The delicious pesto can be used for a variety of meals, including as a raw sauce for pasta, grilled chicken or fish.
By Carrie King
Sometimes, I measure my success in the kitchen by how empty our fridge is at the end of the week. While many seek abundance, I’m looking for near vacant. If, on Friday, I open the door only to find butter, milk, yogurt, a selection of condiments, and probably beer, I am a happy cook.
For most of the year, I do a lot of our food shopping on the weekend – hitting up markets around Brooklyn and Manhattan, depending on where my day takes me. I always have two trusty tote bags shoved into the corners of my purse, ready and waiting to be filled with seasonal bounty.
By the time I get home, I am weighed down with enough spoils to pack our fridge and keep us fed throughout the week. This is why an empty fridge at the end of the week is a good thing in my book. It means that we successfully chipped away at the weekend’s purchases, creating nourishing meals dictated only by the harvest of the season.
Whether relying on the local market or waiting for your next CSA delivery – eating this way is both risky and rewarding. Sometimes, I open the fridge at the end of the week and find an abandoned head of kale or a bag of greens wasting away. And, by that time, after having whiled away for six days or so, what remains is either spoiled or on the verge of it. In those cases, I use what I can and chide myself for anything wasted.
Thankfully, those instances are the exception more than the rule. Most of the time, my off-the-cuff shopping strategy of picking whatever seasonal fruits, veggies, dry goods, or even meats and fish, look good at the market that day, lends itself to creative meals and a varied diet. Which, in turn, means as the main cook in our house, I rarely get bored in the kitchen. After all, necessity is the mother of invention, right?
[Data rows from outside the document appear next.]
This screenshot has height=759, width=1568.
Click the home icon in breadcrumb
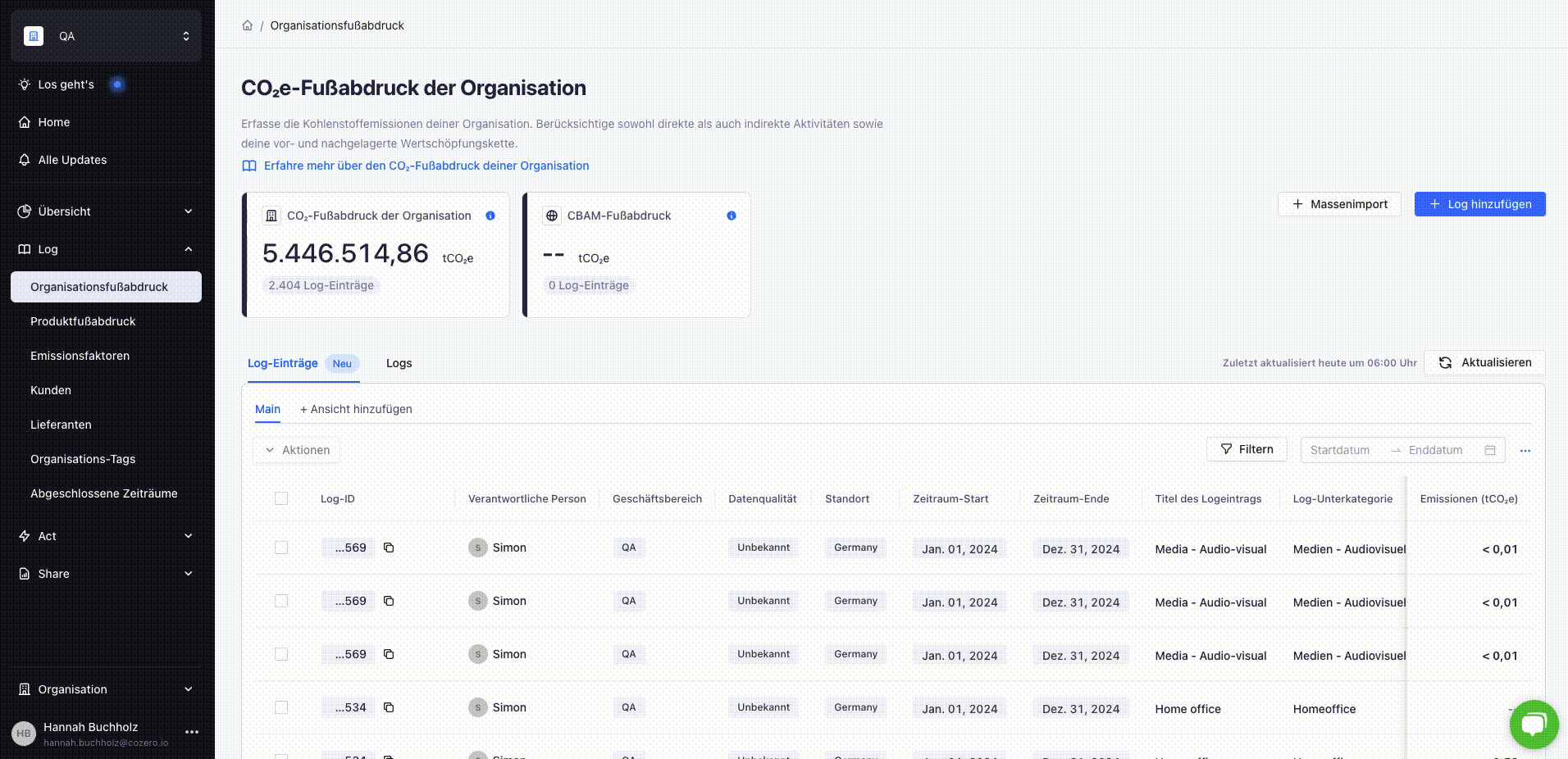(247, 25)
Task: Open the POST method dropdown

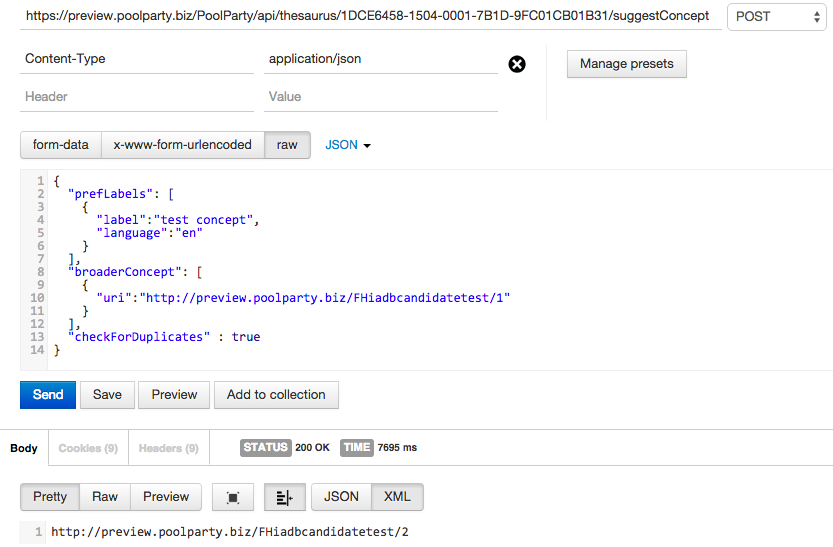Action: pos(775,16)
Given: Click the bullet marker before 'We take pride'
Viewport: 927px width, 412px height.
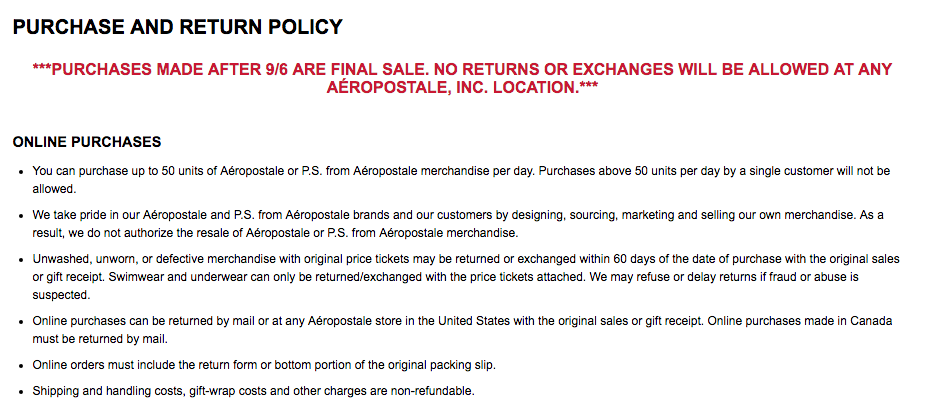Looking at the screenshot, I should [21, 216].
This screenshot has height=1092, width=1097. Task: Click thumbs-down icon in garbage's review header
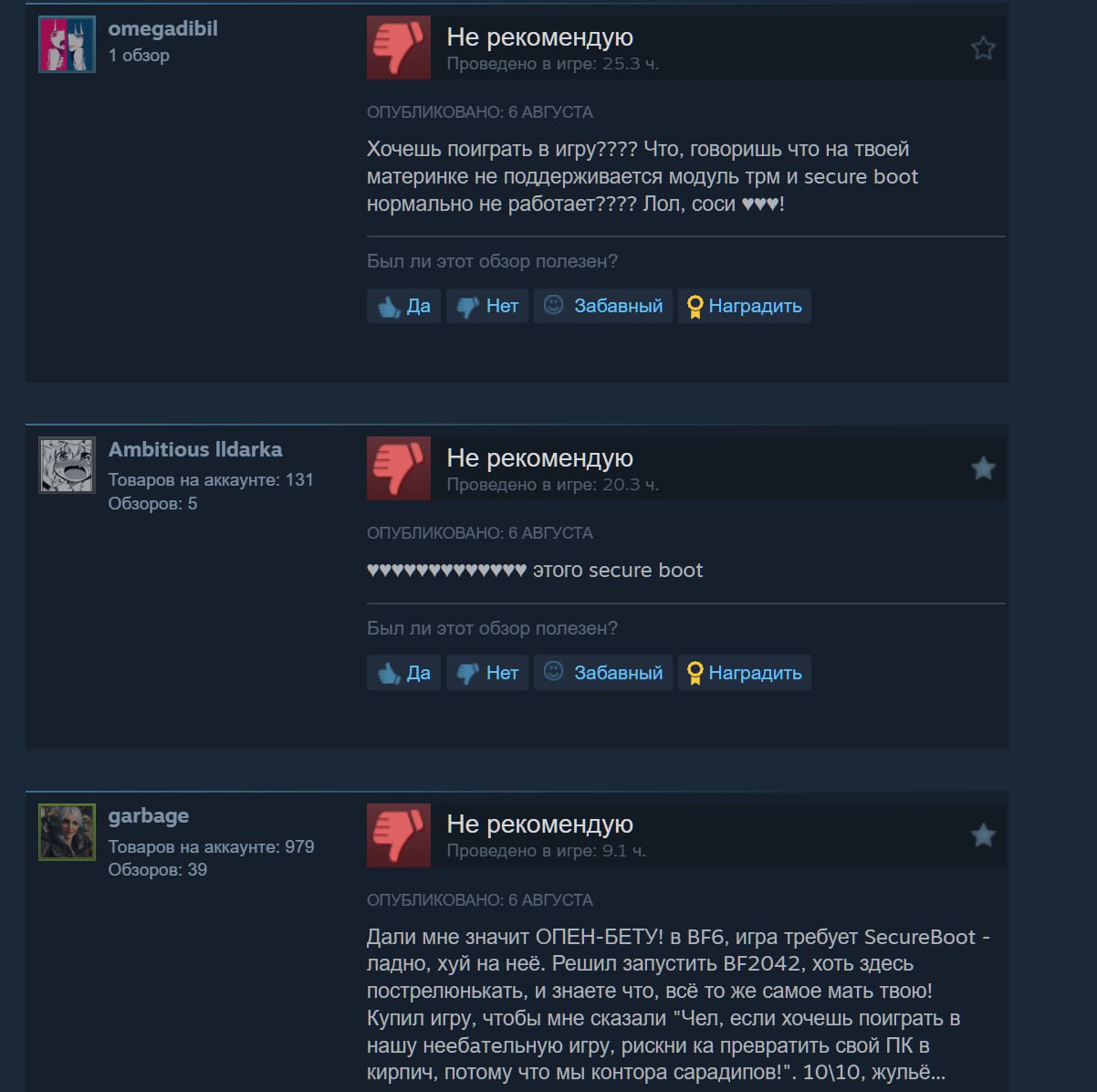click(x=399, y=835)
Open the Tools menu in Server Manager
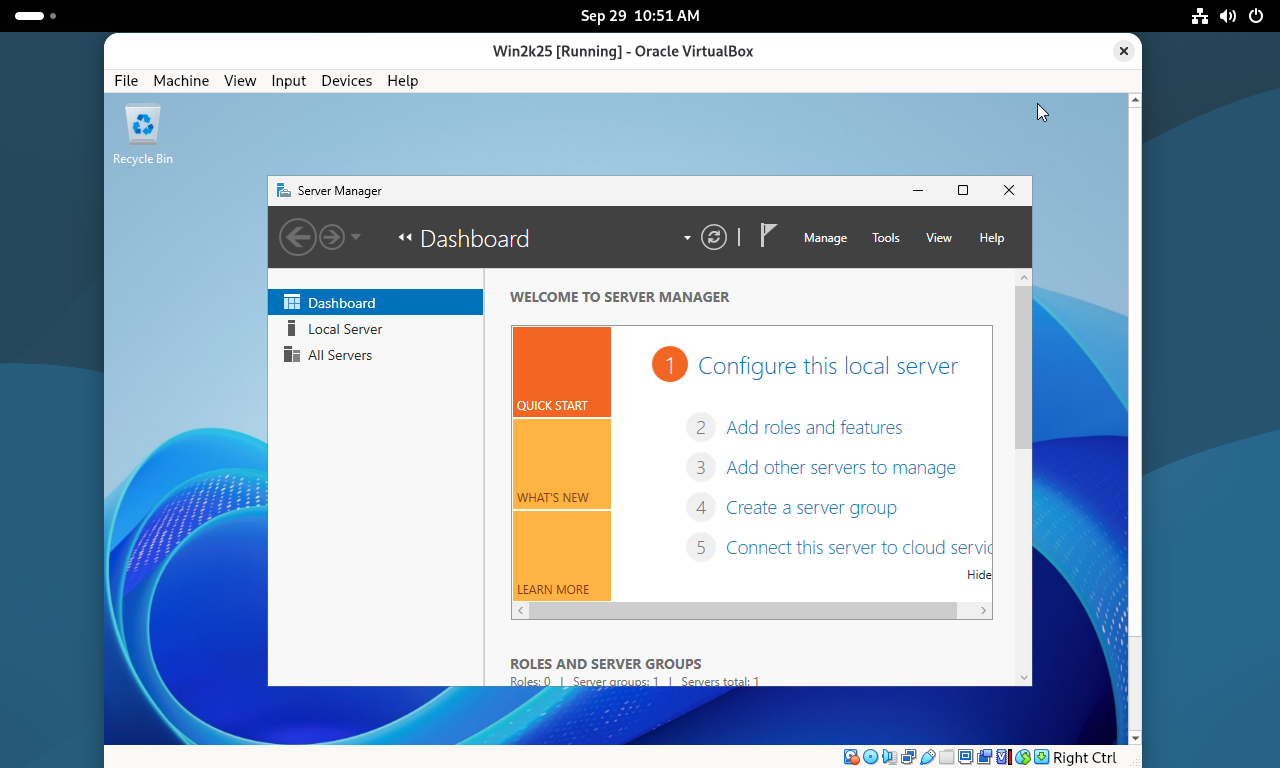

So, if you know you have a head of cauliflower that is on its last legs, but don’t have a handy cauliflower recipe in your arsenal, you will seek out an interesting and tasty way to use it.
Whereas, if you always set out with a premeditated list, although an organized way to shop, I bet nine times out of 10 the list is filled with the usual suspects – ingredients to which you are accustomed and that you probably include in a selection of reliable meals that are on a constant rotation. All resulting in, perhaps, uninspired cooking and boredom for the eaters in your house – including you. And maybe, just maybe, a not-so balanced diet.
I’m not so naïve as to think it’s easy for everyone to spend a day seeking out farm markets or local greenmarkets, choosing produce on the fly, with no planned meals in mind. But, I do think that, if you get in the habit of forcing your hand in the kitchen by selecting produce based on what’s local and seasonal, rather than your usual grocery list, you’ll find that you rise to the occasion and cook new dishes that excite your taste buds. And the bonus side effect to all of this innovation in the kitchen is that you’ll be moving towards an environmentally friendly way of cooking and eating.
This past weekend I picked up a big bag of beautiful Bordeaux spinach, a variety characterized by its wine colored stems. It was so sweet raw, that I didn’t have the heart to subject it to heat – so I turned it into a batch of spinach pesto. The pesto can be used for a variety of meals, including as a raw sauce for pasta or even grilled chicken or fish. Sometimes I toss grilled veggies with pesto or just use it atop slices of crusty bread.
- 4 large handfuls of fresh bordeaux spinach
- ½ fresh lemon, juiced
- ¼ cup (60 ml) extra virgin olive oil, maybe more
- 3 cloves garlic, crushed and peeled
- ¼ cup (30 g) grated Parmesan cheese
- 1 pinch of crushed red chili flakes
- 2 teaspoons salt
- 1 teaspoon cracked black pepper
- Rinse and drain the spinach thoroughly.
- In the bowl of a food processor or blender, combine the spinach, garlic, lemon juice and chili flakes.
- Pulse a few times to roughly chop the mixture.
- While the machine is on, gradually add the olive oil in a constant stream. Stopping when the pesto is creamy.
- Add salt and pepper - pulse two or three more times to combine.
- Taste and adjust seasoning as necessary.
- Pour the spinach into a bowl and stir in the grated cheese.
- Use the other half to coat freshly cooked pasta or to top grilled chicken, fish or veggies.